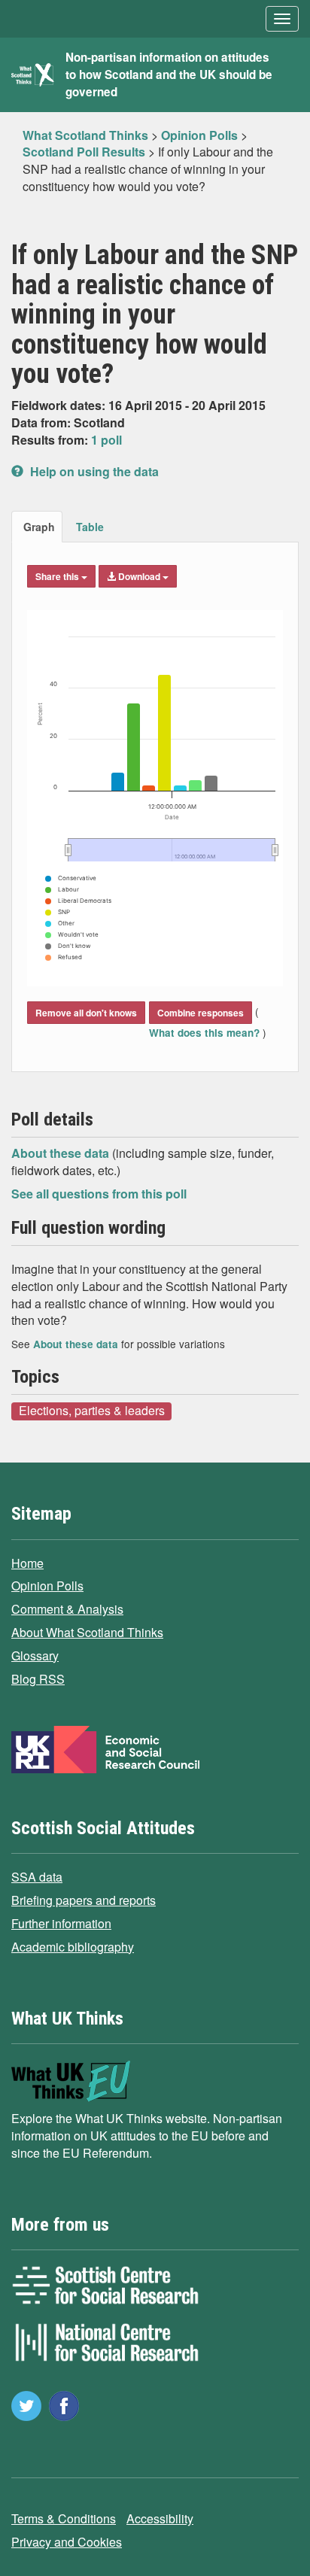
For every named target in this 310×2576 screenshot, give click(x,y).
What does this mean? (206, 1032)
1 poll (106, 439)
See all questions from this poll (99, 1193)
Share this (58, 576)
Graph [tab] (39, 526)
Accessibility (159, 2518)
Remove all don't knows (86, 1012)
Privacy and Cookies (66, 2541)
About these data (61, 1153)
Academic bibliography (72, 1946)
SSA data (36, 1876)
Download (139, 576)
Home (27, 1563)
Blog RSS (38, 1678)
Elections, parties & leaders (92, 1410)
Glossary (35, 1655)
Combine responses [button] (200, 1012)
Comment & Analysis (67, 1609)
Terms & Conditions (63, 2518)
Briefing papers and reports (83, 1900)
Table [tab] (90, 526)
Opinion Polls (47, 1585)
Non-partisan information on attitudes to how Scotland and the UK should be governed (168, 74)
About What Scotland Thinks (87, 1632)
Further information (61, 1923)
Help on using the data (93, 471)
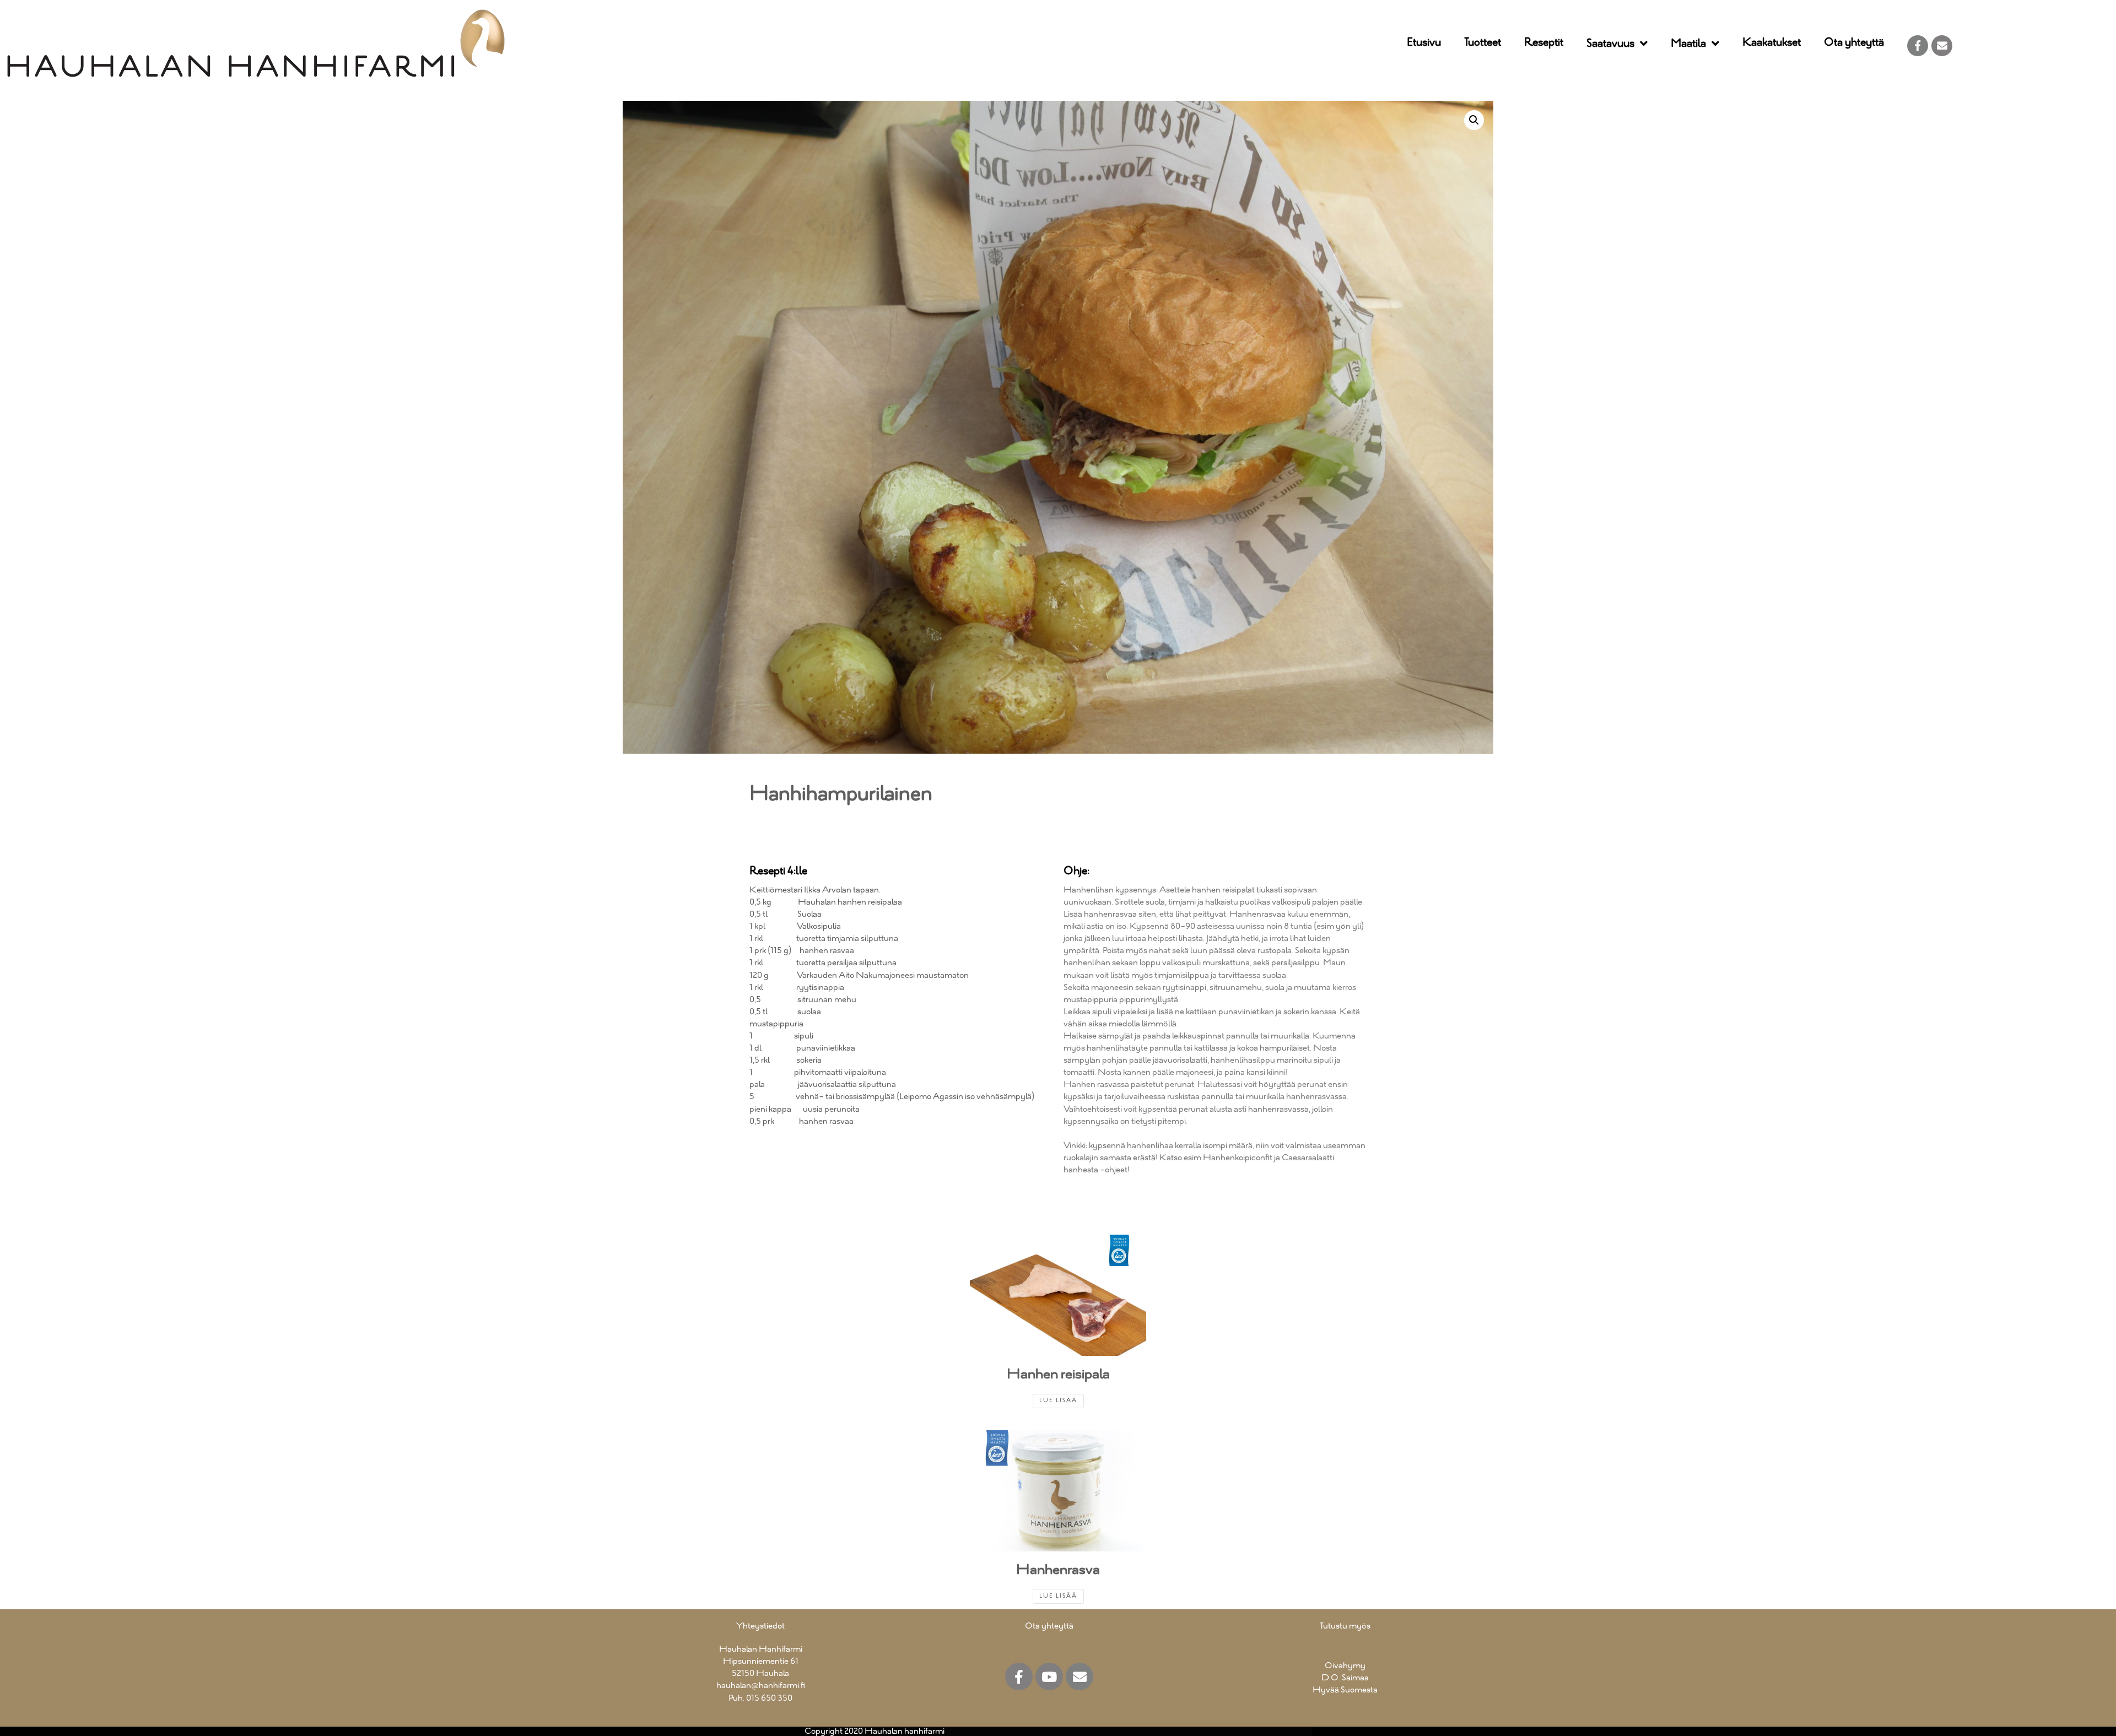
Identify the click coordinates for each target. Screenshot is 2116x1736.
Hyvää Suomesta (1345, 1690)
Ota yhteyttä (1854, 42)
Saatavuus (1610, 43)
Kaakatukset (1771, 42)
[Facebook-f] (1917, 45)
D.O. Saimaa (1345, 1678)
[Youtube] (1049, 1676)
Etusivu (1424, 42)
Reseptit (1543, 42)
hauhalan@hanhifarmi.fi (760, 1685)
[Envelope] (1941, 45)
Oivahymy (1345, 1665)
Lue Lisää (1058, 1401)
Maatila (1688, 43)
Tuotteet (1482, 42)
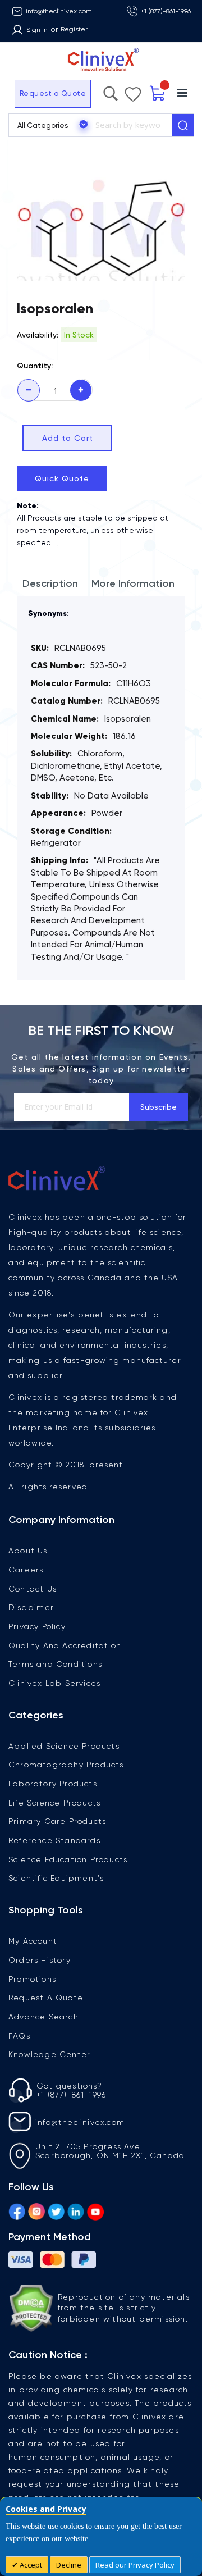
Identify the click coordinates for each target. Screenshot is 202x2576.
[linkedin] (75, 2209)
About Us (28, 1550)
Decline (68, 2565)
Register (74, 29)
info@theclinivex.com (59, 11)
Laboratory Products (52, 1783)
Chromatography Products (66, 1764)
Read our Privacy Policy (135, 2565)
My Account (32, 1940)
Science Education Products (67, 1859)
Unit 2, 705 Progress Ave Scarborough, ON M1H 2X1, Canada (110, 2151)
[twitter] (56, 2209)
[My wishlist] (133, 91)
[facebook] (16, 2209)
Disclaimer (31, 1607)
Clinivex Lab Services (54, 1683)
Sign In (37, 30)
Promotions (32, 1979)
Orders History (39, 1959)
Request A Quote (45, 1997)
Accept (30, 2565)
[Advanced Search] (110, 90)
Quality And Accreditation (64, 1645)
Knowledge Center (49, 2054)
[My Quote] (158, 93)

..........

### EXERCISE BRIEF
Could you write out, exactly, each line of the data above from the one containing "[Advanced Search] (110, 90)" through the last, including both?

### WRITTEN RESPONSE
[Advanced Search] (110, 90)
Quality And Accreditation (64, 1645)
Knowledge Center (49, 2054)
[My Quote] (158, 93)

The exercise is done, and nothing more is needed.